何キロ痩せれば気づいてもらえる?(shutterstock.com)
あなたが「よし、ダイエットしよう!」と決心する、いちばんの動機は何だろう? 純粋に自分の健康のためだけにストイックになれる人もいるだろう。でもやはり、「見た目が美しくなりたい」、「若々しくなりたい」というモチベーションこそが、多くの人にとって、つらい食事制限や運動を頑張る原動力になるものではないだろうか。
ところで、ダイエットで見た目に変化が表れて、周囲から「格好良くなった」「綺麗になった」と言われるためは、一体どのくらい痩せなければならないのだろう? こんな疑問に答えてくれるユニークな研究報告が「Social Psychological and Personality Science」2016年1月号に掲載された。
女性は−3.5㎏で痩せたと認識される
この研究はカナダ・トロント大学准教授のNicholas Rule氏らによるもの。まずはアクセサリーを外して髪の毛をまとめ、できるだけ表情を作らないようにした20~30代の男女の顔写真を撮影する。次にそれらの写真を少しずつ加工し、BMI指数(体重[kg]÷ 身長[m]÷ 身長[m])が軽肥満の「30」から低体重の「18.5」までの状態を想定した写真群を制作した。

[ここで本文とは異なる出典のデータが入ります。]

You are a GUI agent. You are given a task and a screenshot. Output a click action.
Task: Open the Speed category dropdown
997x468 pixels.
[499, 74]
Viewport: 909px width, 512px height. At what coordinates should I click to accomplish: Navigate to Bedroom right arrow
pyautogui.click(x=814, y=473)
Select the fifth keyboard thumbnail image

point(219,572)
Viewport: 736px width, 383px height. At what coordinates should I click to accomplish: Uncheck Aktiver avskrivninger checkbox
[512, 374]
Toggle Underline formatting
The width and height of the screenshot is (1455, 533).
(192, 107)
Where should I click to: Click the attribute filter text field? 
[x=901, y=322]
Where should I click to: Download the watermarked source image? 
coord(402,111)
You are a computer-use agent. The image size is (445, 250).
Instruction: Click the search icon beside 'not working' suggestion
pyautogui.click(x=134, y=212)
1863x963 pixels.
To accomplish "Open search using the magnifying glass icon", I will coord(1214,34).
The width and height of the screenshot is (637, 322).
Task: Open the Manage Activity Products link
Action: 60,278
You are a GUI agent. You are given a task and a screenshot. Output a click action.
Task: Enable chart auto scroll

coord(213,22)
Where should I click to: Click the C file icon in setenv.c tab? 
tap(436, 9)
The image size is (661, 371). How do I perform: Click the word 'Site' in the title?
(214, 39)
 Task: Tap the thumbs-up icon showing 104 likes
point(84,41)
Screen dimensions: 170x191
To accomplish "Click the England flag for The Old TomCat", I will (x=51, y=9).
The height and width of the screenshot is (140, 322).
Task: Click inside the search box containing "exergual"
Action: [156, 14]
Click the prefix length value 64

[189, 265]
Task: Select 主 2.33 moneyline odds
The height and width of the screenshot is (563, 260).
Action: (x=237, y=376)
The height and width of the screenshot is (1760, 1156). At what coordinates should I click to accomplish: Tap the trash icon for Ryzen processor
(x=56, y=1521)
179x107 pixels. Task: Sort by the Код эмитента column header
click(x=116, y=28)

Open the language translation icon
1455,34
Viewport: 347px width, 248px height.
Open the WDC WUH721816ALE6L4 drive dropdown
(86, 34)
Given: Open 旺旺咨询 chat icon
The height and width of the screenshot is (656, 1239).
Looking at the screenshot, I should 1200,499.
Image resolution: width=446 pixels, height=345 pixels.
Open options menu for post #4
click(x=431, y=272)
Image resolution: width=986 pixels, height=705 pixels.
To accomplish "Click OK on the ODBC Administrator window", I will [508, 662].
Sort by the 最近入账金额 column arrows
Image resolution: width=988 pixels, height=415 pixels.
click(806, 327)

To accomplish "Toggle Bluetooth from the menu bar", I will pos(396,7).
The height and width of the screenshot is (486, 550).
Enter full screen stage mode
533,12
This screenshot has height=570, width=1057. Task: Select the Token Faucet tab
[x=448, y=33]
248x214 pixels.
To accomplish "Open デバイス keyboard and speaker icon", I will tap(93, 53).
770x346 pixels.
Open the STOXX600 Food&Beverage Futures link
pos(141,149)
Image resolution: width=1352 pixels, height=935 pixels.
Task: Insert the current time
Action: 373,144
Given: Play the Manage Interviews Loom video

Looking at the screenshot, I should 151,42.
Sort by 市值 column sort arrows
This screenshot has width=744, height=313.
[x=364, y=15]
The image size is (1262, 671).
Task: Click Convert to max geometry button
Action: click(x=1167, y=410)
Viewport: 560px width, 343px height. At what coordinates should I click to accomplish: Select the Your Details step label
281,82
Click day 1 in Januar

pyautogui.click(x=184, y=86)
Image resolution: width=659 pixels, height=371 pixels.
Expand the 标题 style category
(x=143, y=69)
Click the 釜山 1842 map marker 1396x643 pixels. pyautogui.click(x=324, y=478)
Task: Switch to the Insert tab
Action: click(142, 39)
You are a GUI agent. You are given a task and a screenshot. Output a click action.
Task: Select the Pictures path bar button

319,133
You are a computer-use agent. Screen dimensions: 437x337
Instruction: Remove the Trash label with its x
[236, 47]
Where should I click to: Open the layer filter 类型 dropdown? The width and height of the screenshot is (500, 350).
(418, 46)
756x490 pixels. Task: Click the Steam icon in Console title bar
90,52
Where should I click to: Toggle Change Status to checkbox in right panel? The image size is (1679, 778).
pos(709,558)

そして、この写真群の中からランダムに選んだ2枚の顔写真を100人の被験者に見せ、「太っている」と思うほうを選んでもらった。その回答をもとに、他人がその人の顔を見たときに、「ダイエットしている」と気づくのに必要な体重減少量を算出した。
その結果、顔を見て「もしかして痩せた?」と気づかれるためには、平均身長の男性の場合で平均4㎏、女性の場合で平均3.5㎏の減量が必要であることがわかった。逆に、顔の脂肪量がわずかに増加しただけでも、多くの被験者が「もう片方よりも不健康そうに見える」と判断していたという。
Rule氏は「顔はその人の健康状態を明確に表している。顔面の脂肪量の増加は、免疫力の低下や心血管の健康の悪化などと関連している。そのためわずかな変化であっても、健康の改善に関連している可能性がある」と分析する。
顔の脂肪量は、その人のBMI(肥満度)と一致しているとも言われる。裏を返せば、見た目の変化を印象づけるには「顔痩せ」を頑張ることがいちばん手っ取り早いということだろう。